Extract to read
----------

Perhaps their index is very high resolution, very lengthy stream, and/or there is no option to break the index up so not the entire index is put at the start of the file (all of which could be fixed with a better protocol design and specification). I provided my computation above for a 495 byte index.
Hey I have absolutely no experience at all with streaming. I am doing this all in my head for the first time. I think that exemplifies that I am an experienced coder and designer.
Hey I understand what it is like to deal with trolls and in that case I would support the swift action since trolls only aim to disrupt, but I wasn't trolling you.
I have no clue what you're going on about here. I responded politely to your message here-- are you referring to my non-amusement to your wall of insults, allegations, and personal attacks that you cross-posted to several threads; when you couldn't find your own post when it had been moved to offtopic? I apologize if my abrasive response makes you feel threatened enough to need to expound on your best racist theories; but I have had several of our best posters in the past tell me they stopped using Bitcoin Talk because of harassment by you in particular, and its certainly a situation I've felt myself. You may not intend to troll; but your radical jumps into insults and attacks combined with your persistence and the stream of consciousness diving into incoherent technobabble arguments which you sometimes present is effectively indistinguishable from trolling. I and others have expended a lot of time trying to encourage better behavior under your now-banned past identities, without success. All that is left is to say that if you are unable to behave yourself and not act like a troll, you will be banned. Otherwise you won't be. The choice is yours.
My
reply is here.

----------

Supplied data
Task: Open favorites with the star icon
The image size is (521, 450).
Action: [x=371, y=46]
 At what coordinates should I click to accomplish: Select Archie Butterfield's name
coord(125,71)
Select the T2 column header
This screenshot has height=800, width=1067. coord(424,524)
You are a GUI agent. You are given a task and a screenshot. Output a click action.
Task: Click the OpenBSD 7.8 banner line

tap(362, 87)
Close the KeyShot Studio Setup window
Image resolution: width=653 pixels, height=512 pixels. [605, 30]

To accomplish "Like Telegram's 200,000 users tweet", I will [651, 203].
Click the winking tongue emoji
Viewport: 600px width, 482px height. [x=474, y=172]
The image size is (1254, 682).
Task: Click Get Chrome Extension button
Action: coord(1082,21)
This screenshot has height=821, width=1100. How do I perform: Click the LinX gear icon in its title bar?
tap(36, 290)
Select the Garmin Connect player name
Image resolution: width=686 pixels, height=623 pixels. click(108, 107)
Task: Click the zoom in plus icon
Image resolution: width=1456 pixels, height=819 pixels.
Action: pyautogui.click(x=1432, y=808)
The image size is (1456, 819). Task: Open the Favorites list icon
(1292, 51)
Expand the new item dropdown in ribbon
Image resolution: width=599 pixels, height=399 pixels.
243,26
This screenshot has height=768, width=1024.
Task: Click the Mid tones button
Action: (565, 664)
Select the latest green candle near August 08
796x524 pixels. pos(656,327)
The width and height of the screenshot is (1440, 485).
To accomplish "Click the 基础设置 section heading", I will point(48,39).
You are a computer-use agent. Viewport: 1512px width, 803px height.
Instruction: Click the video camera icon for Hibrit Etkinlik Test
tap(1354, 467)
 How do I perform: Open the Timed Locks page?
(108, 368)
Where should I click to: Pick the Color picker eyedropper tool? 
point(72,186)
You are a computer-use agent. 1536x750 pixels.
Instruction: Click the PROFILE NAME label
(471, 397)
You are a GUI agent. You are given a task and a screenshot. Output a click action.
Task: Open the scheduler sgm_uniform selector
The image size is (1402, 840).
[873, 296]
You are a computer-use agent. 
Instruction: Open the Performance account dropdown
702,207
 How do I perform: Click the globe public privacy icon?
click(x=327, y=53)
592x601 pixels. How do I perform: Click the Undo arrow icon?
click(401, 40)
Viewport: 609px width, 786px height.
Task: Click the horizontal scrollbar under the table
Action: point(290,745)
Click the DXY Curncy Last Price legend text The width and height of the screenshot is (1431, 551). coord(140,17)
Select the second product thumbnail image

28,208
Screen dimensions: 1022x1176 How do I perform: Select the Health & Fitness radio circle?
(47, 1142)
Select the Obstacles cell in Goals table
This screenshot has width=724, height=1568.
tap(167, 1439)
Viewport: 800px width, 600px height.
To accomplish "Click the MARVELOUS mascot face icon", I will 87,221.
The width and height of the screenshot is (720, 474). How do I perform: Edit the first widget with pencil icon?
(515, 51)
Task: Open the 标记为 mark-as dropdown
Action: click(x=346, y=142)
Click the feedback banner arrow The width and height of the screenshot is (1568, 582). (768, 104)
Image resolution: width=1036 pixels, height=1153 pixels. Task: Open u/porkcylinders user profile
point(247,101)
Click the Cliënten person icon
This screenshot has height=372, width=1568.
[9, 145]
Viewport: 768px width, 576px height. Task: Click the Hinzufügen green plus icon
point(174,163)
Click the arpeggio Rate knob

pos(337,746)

----------

Tasks for this exercise
[1] In the forum exchange, list the things named as making up the "wall" that was cross-posted to several threads.
[2] Copy out the rows from the very first one down to the line containing "tap(362, 87)", including both of those lines.
The forum exchange and the rows have nothing to do with each other.

Replies
[1]
- insults
- allegations
- personal attacks

[2]
Task: Open favorites with the star icon
The image size is (521, 450).
Action: [x=371, y=46]
 At what coordinates should I click to accomplish: Select Archie Butterfield's name
coord(125,71)
Select the T2 column header
This screenshot has height=800, width=1067. coord(424,524)
You are a GUI agent. You are given a task and a screenshot. Output a click action.
Task: Click the OpenBSD 7.8 banner line

tap(362, 87)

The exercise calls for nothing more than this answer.